BlackRock argued in a Tuesday note that after racking up significant gains since the March lows in the U.S. stock market, investment-grade corporate debt had fully priced in the Federal Reserve’s support and did not offer enough yield to cushion against a rise in interest rates. With the backing of the U.S. central bank, values for these bonds are now back near pre-pandemic levels.

Investment-grade corporate bonds tend to carry longer maturities, making them vulnerable to a sudden and painful rise in government debt yields.
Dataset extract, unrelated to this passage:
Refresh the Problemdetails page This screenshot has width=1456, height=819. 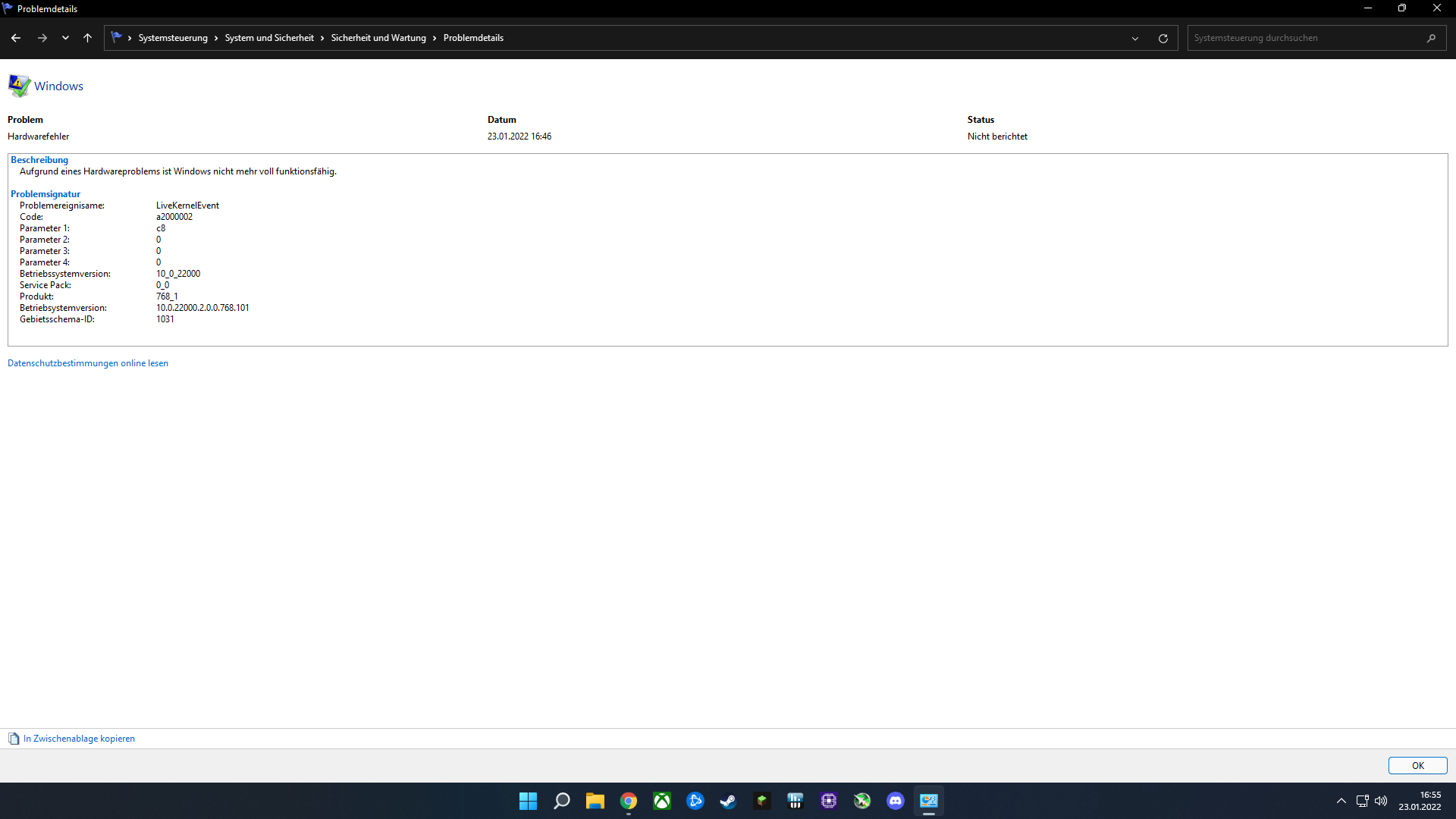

The average maturity of U.S. aggregate bond indexes, which comprise of solely investment-grade issuers, was just shy of six years.

BlackRock downgraded its previous overweight allocation for investment-grade corporate debt to neutral. Instead, they advocated investors raise their allocation of sub-investment grade bonds, or junk bonds, to boost their income.

Since the Fed’s interventions to stave off a credit crunch, investment-grade bond values have surged and yields have fallen.

This has compressed the credit spread, or the extra compensation investors demand for holding highly rated corporate debt, pushing it down to 1.35% as of Monday from 4.01% on March 23, close to where they traded before the COVID-19 pandemic led to widespread business lockdowns across the U.S.

Companies have also taken advantage of the easier borrowing conditions to refinance their bonds and raise enough cash to get them through the coronavirus pandemic.

See: U.S. corporate debt soars to record $10.5 trillion

Like others, BlackRock has touted the attractions of higher-rated debt on the basis that the Federal Reserve’s emergency lending programs had provided a floor for the market.

Under the Fed’s program, only investment-grade bonds are eligible for purchase, though junk-rated debt may be bought indirectly through the purchases of exchange-traded funds.

This support has powered a 7.9% year-to-date gain for the iShares iBoxx Investment Grade Corporate Bond exchange-traded fund LQD . Over the same stretch, the S&P 500 SPX rose around 4%.

BlackRock also runs the Fed’s facility for buying and selling corporate bonds and exchange-traded funds tracking the performance of corporate credit indexes.